### The task
In the data below, find every line with the string "computer" and pull it out.

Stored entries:
------------------------------------

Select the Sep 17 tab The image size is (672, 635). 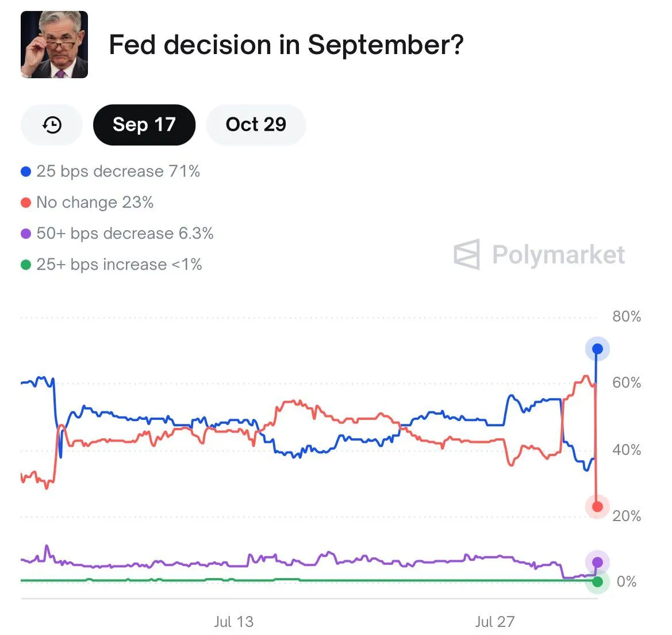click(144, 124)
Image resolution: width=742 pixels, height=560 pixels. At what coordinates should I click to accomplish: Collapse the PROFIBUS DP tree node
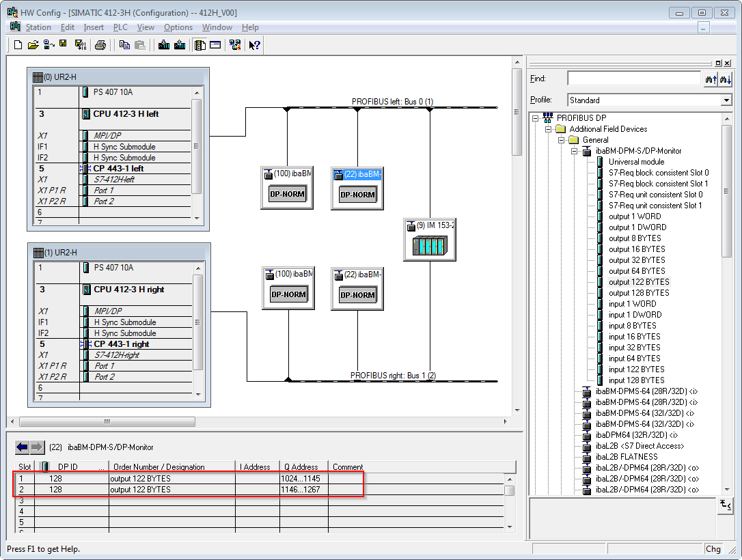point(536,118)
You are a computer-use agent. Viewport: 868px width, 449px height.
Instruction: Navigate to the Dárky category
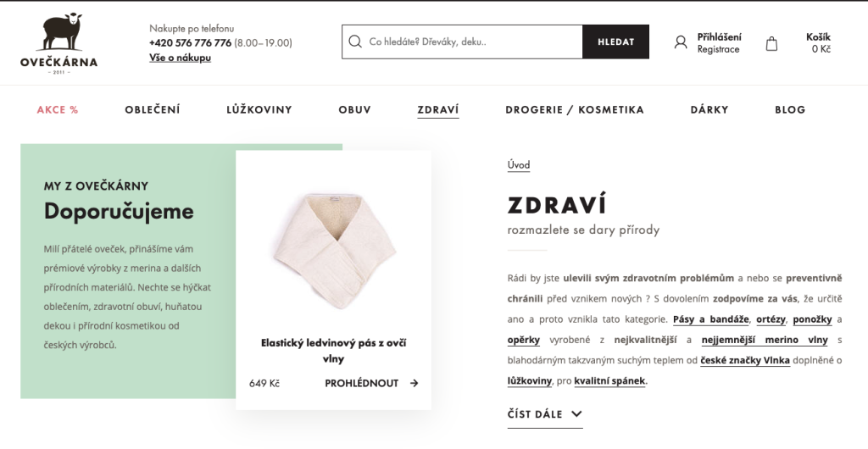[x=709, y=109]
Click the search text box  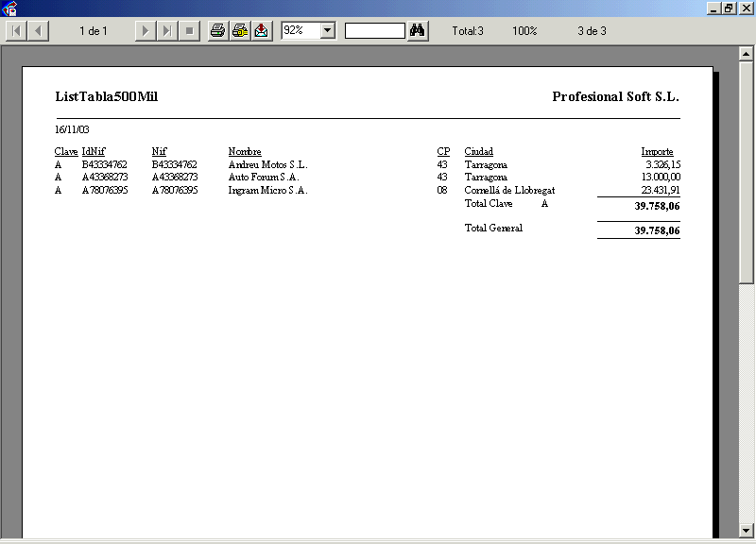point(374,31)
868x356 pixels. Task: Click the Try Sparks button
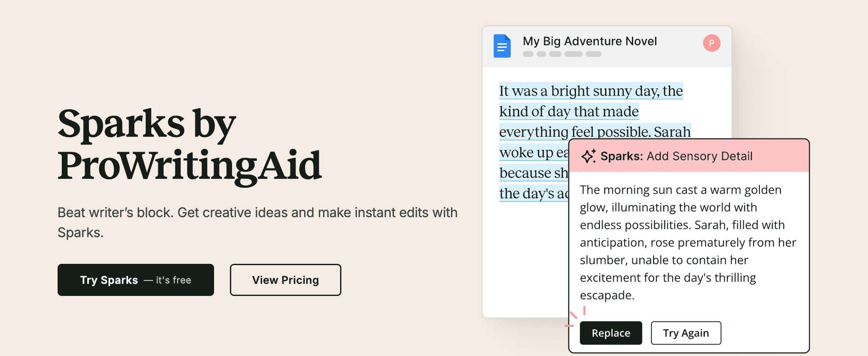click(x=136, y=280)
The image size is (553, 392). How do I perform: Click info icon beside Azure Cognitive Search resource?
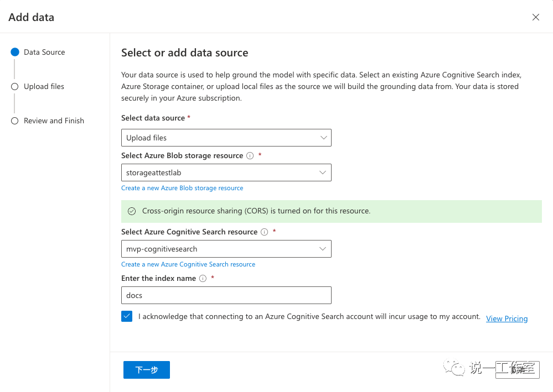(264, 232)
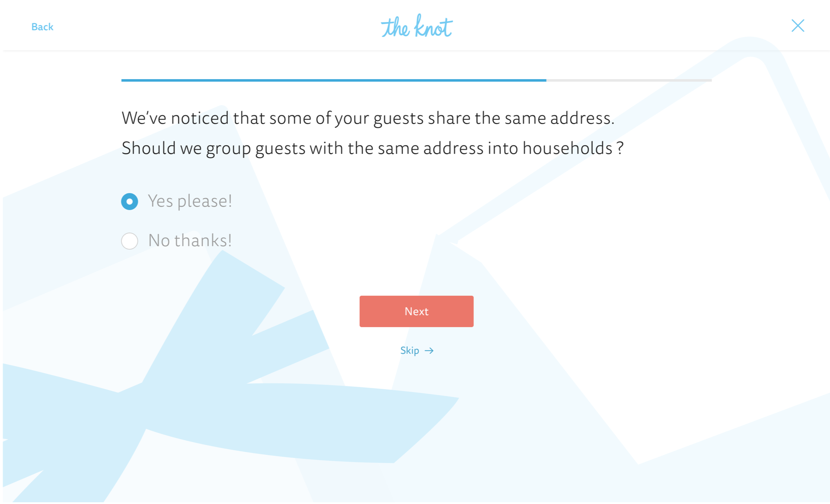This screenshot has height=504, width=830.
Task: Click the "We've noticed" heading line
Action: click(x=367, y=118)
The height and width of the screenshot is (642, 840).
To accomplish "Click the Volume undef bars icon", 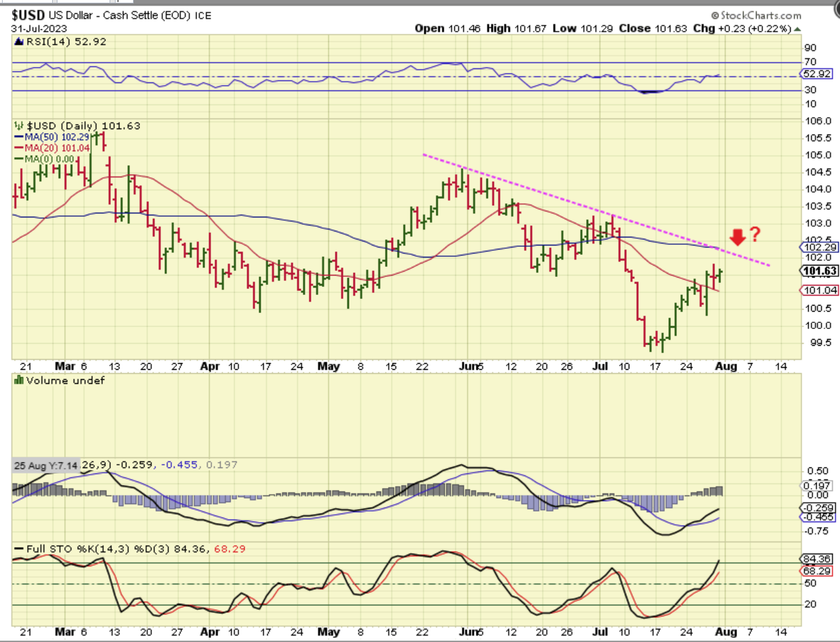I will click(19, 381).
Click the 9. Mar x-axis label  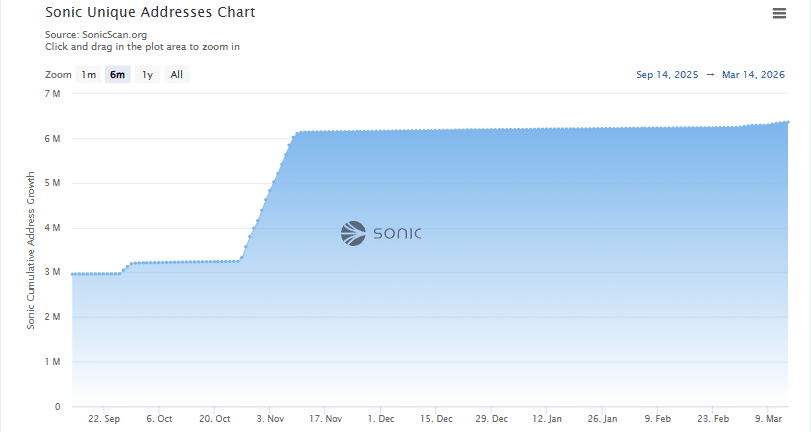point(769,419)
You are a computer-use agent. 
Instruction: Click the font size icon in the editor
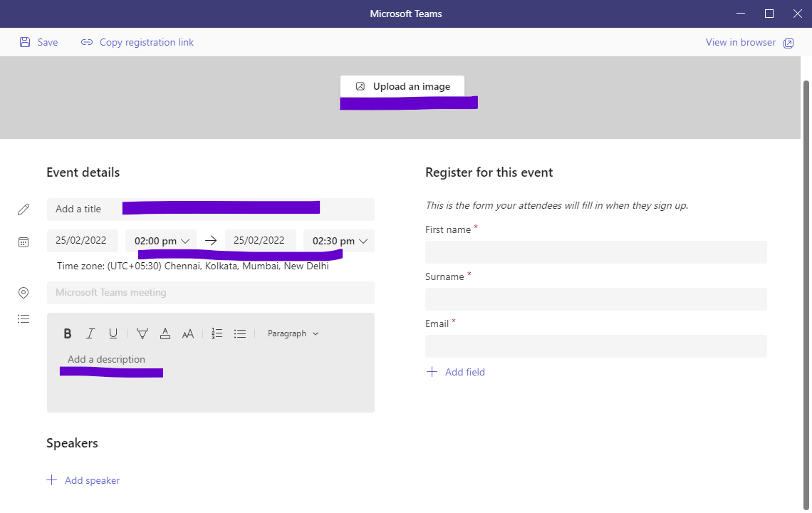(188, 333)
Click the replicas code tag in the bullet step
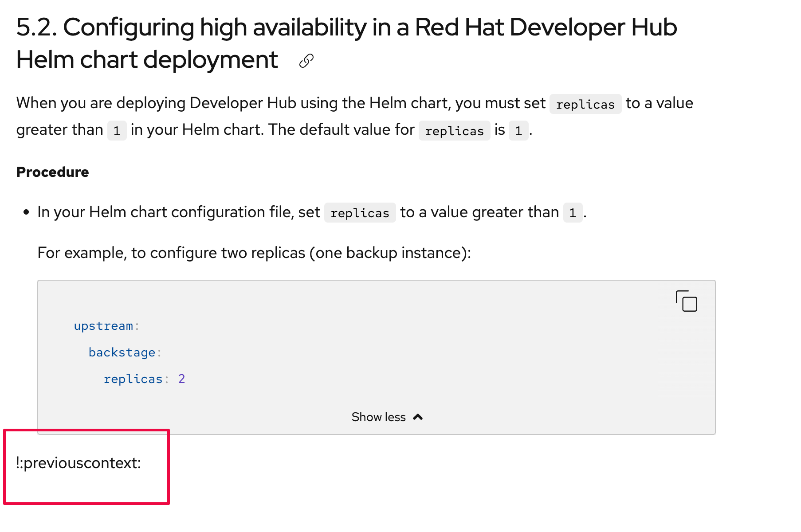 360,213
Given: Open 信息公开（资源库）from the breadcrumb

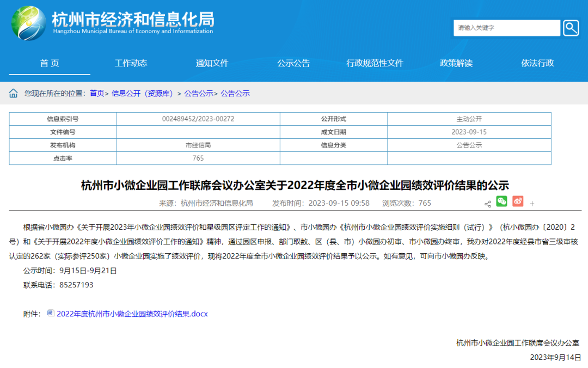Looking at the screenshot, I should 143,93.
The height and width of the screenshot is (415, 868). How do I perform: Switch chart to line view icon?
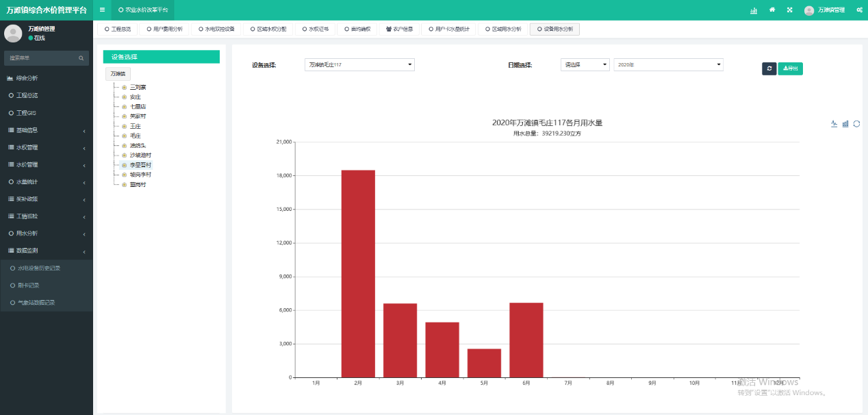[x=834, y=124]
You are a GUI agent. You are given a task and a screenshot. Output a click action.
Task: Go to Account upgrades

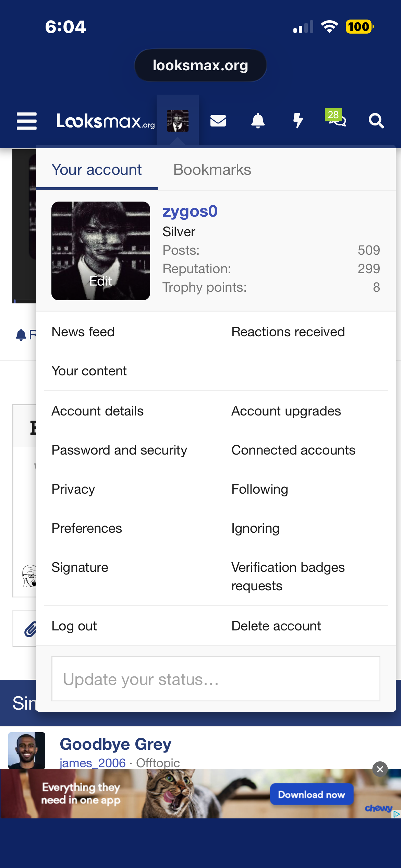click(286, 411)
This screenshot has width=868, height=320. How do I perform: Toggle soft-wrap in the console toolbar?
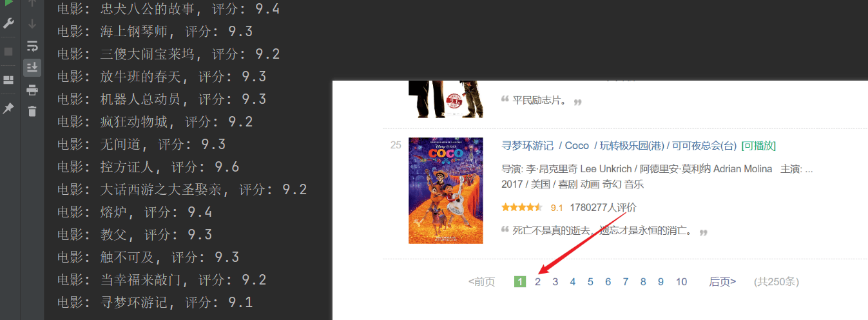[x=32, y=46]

------------------------------------

### Your response
You are a computer-use agent. Viewport: 868px width, 449px height.
You are a computer-use agent. 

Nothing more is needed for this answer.